> _Problem details_
In the material below, find the span from the line with "Where should I" to the line with "Select the Year" and transcribe only those lines, exactly, ends included, without the pictures.

> _Source material_
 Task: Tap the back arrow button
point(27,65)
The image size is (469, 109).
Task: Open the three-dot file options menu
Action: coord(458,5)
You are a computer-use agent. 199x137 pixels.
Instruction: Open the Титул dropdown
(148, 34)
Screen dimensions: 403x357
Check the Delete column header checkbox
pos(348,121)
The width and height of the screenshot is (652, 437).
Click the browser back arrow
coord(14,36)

==

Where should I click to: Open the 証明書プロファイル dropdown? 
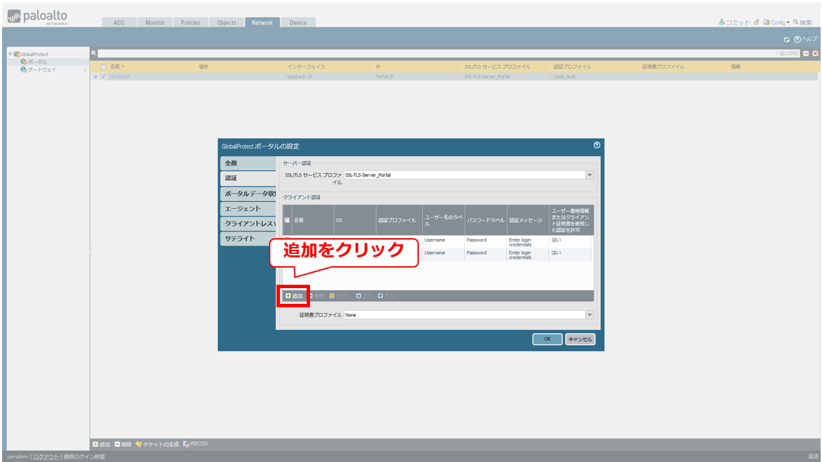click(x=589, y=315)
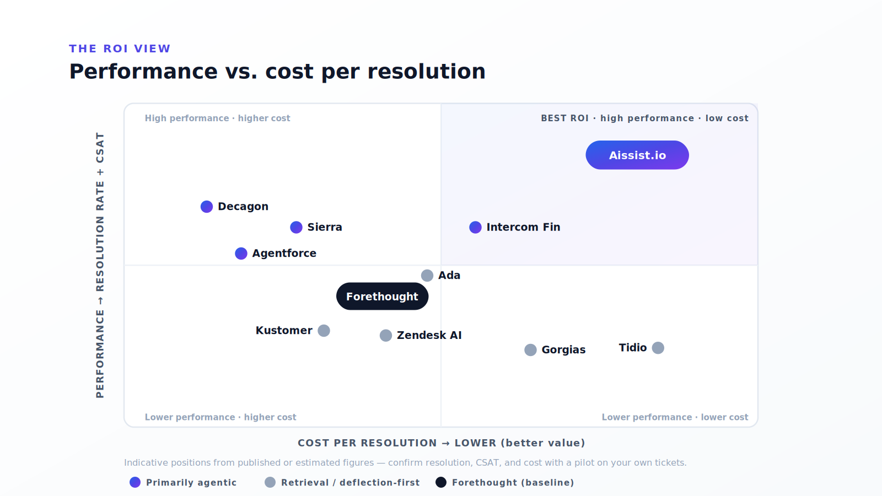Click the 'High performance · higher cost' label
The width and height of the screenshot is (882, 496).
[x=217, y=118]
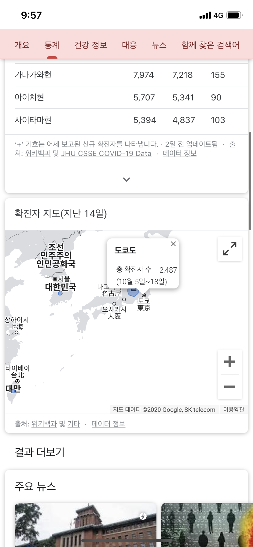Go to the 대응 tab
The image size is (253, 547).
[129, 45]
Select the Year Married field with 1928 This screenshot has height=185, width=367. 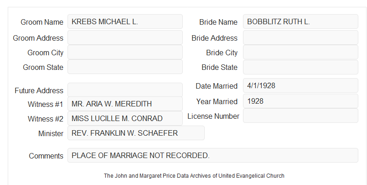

> _Output of the task_
Where should I click to: Open the 証明書プロファイル dropdown? 
click(x=589, y=315)
Click the 'High performance · higher cost' label
The width and height of the screenshot is (882, 496).
[x=217, y=118]
Go to the 대응 tab
The image size is (253, 547).
[129, 45]
Select the Year Married field with 1928 This screenshot has height=185, width=367. 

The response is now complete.